*Prompt:*
Transcribe everything in the benchtests patch email from "[PATCH] benchtests: Add" down to "insertions(+), 278 deletions(-)", keeping every character unchanged.

*Extract provided:*
↓↓↓
[PATCH] benchtests: Add bench-calloc-thread

H.J. Lu hjl.tools@gmail.com
Fri Nov 29 00:48:22 GMT 2024


On Wed, Nov 27, 2024 at 3:12 PM Wangyang Guo <wangyang.guo@intel.com> wrote:
>
> ---
>  benchtests/Makefile                   |   5 +-
>  benchtests/bench-calloc-thread.c      |  23 ++
>  benchtests/bench-malloc-thread-base.c | 297 ++++++++++++++++++++++++++
>  benchtests/bench-malloc-thread.c      | 280 +-----------------------
>  4 files changed, 327 insertions(+), 278 deletions(-)
>  create mode 100644 benchtests/bench-calloc-thread.c
>  create mode 100644 benchtests/bench-malloc-thread-base.c
>
> diff --git a/benchtests/Makefile b/benchtests/Makefile
> index 23db840666..dfb1ae309d 100644
> --- a/benchtests/Makefile
> +++ b/benchtests/Makefile
> @@ -308,11 +308,13 @@ CFLAGS-bench-isfinite.c += $(config-cflags-signaling-nans)
>
>  ifeq (${BENCHSET},)
↑↑↑
*Data block:*
↓↓↓
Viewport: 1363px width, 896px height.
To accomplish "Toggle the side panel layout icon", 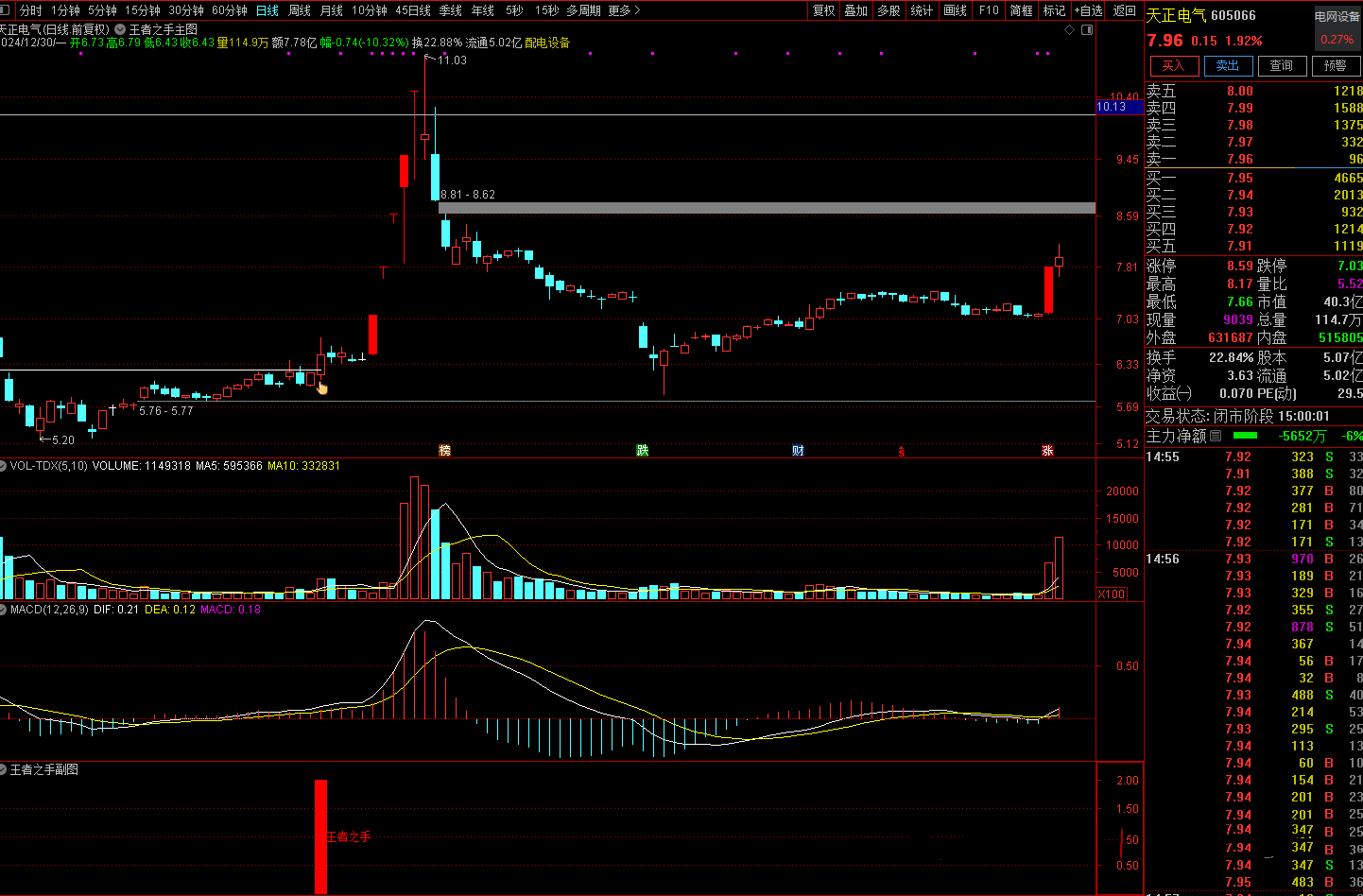I will click(1087, 29).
↑↑↑
*Solved exercise:*
[PATCH] benchtests: Add bench-calloc-thread

H.J. Lu hjl.tools@gmail.com
Fri Nov 29 00:48:22 GMT 2024


On Wed, Nov 27, 2024 at 3:12 PM Wangyang Guo <wangyang.guo@intel.com> wrote:
>
> ---
>  benchtests/Makefile                   |   5 +-
>  benchtests/bench-calloc-thread.c      |  23 ++
>  benchtests/bench-malloc-thread-base.c | 297 ++++++++++++++++++++++++++
>  benchtests/bench-malloc-thread.c      | 280 +-----------------------
>  4 files changed, 327 insertions(+), 278 deletions(-)